La ausencia de Sergio Ramos dejó el brazalete en el brazo de Busquets. Pero el Covid se lo quitó. El metrónomo de Luis Enrique, al que dejó claro que le iba a esperar, ha vuelto más involucrado que nunca. La jerarquía que tiene es la que necesitaba el técnico asturiano para dotar de personalidad a un equipo sin peso y sin la convicción necesaria. Como si su presencia sirviera para que las piezas hicieran ese click imprescindible. Y el técnico sólo le sustituyó después de preguntarle si no aguantaba más. Tras superar el Covid y temer por su presencia en la Eurocopa, el capitán no sólo fue el MVP. La emoción por regresar le desbordó después del partido. Su imagen es la que los aficionados ensalzan. Las palabras de Morata tras empatar ante Polonia, por ejemplo, volvieron a tener respuesta tras fallar el penalti ante Eslovaquia, y obligaron al seleccionador y a varios jugadores a reclamar apoyo para tapar esos pitos. Esa empatía, o falta de ella, es la que acerca o aleja al aficionado de la selección. Eso Y de eso también se aprende.
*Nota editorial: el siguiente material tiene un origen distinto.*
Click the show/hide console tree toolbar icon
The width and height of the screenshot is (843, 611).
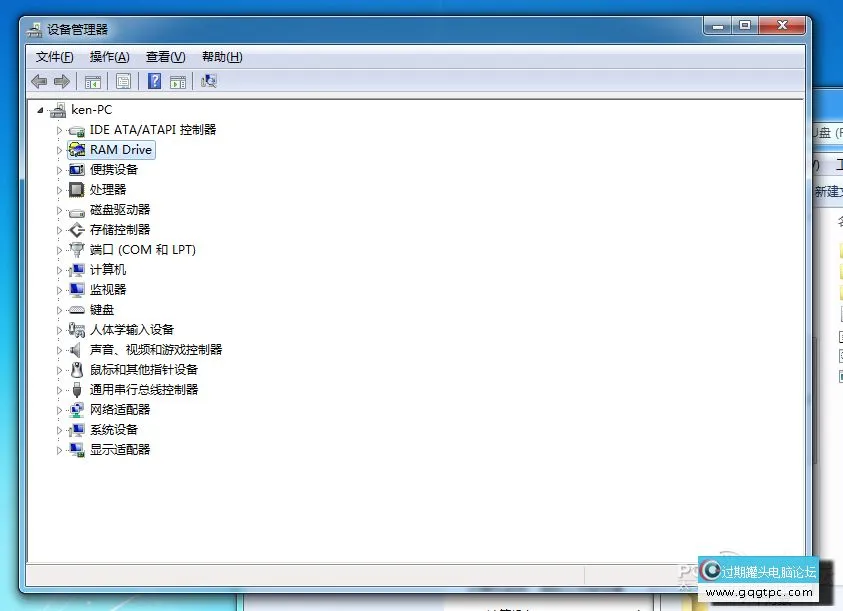(93, 82)
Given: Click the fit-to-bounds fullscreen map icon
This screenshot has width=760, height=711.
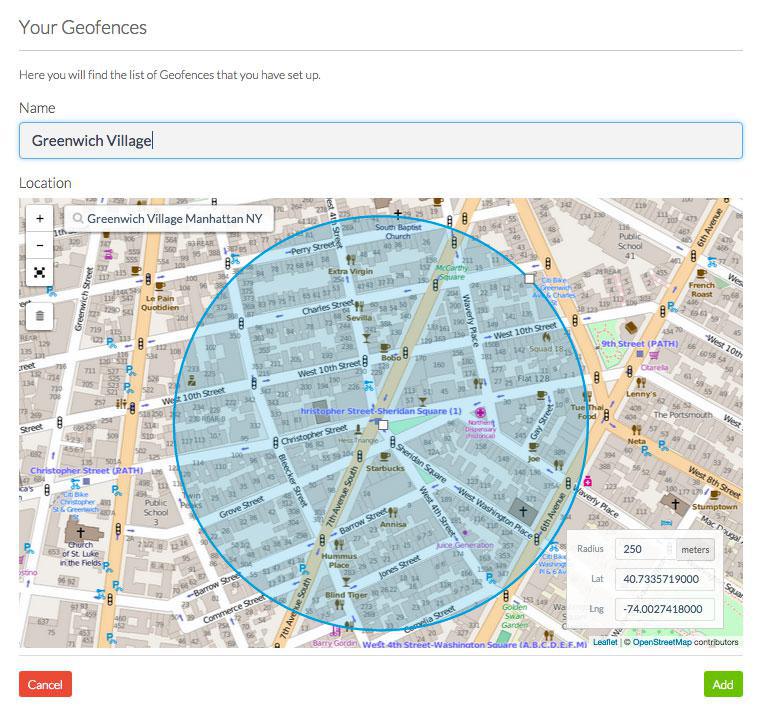Looking at the screenshot, I should coord(39,272).
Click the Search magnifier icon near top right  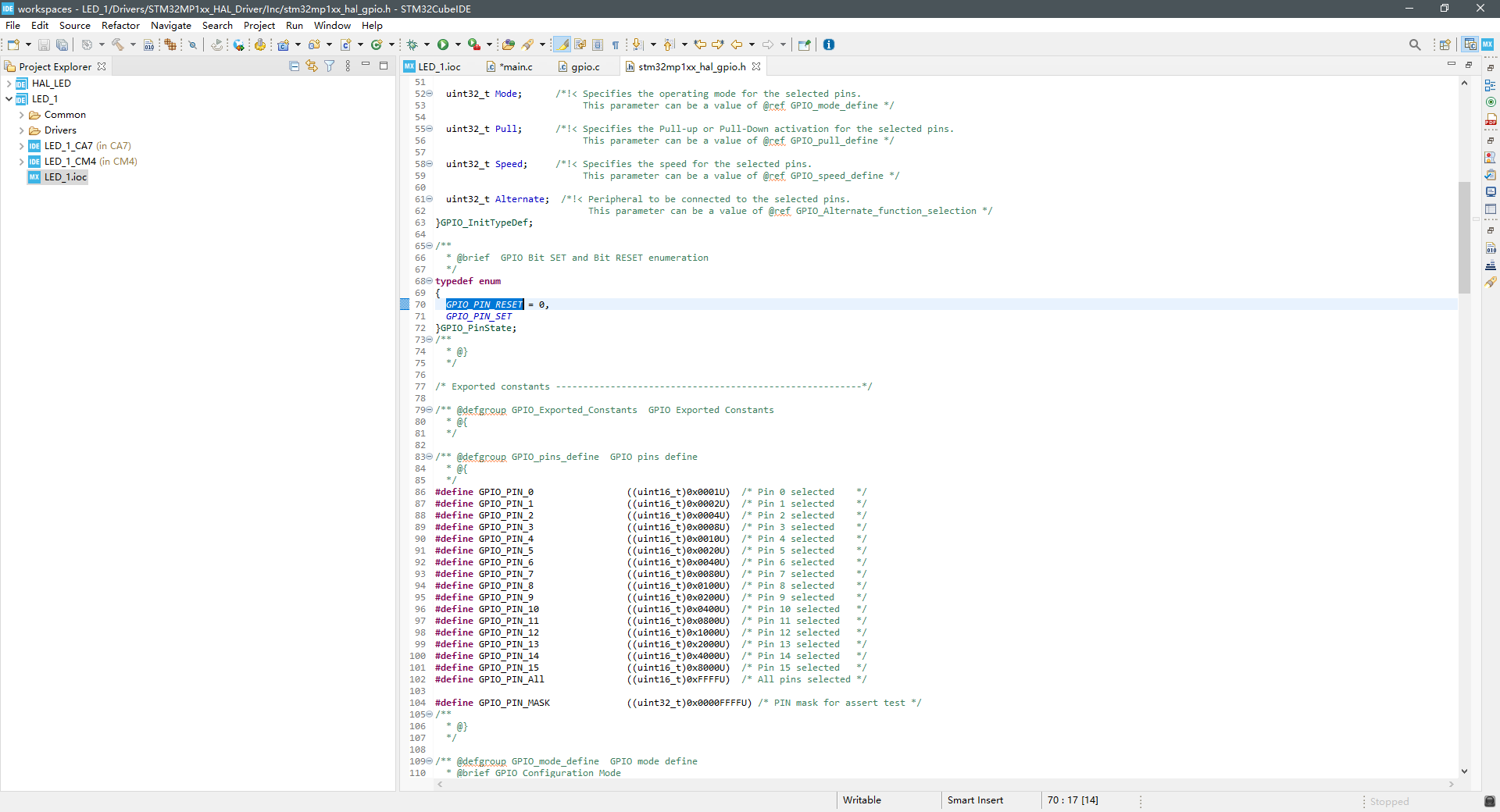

¿Y ahora qué? Pues ahora estamos en la casilla de salida. No sería coherente cambiar la opinión de manera radical sobre la selección. Se ha ganado en sensaciones, las burbujas del cava han aparecido, pero no es eterno. Las dudas no pueden desaparecer de un plumazo, pero tampoco era normal que atormentasen tanto al vestuario de la selección. Ni ayer tan mal, ni hoy tan bien. Ni ayer había que hacer la maleta para regresar a casa, ni hoy esta España pinta a campeona. Aún hay que hacer más. Pero el comienzo es el descorche. Y las burbujas. Y Busquets. Y ya veremos hasta dónde nos llega el sabor de la copa.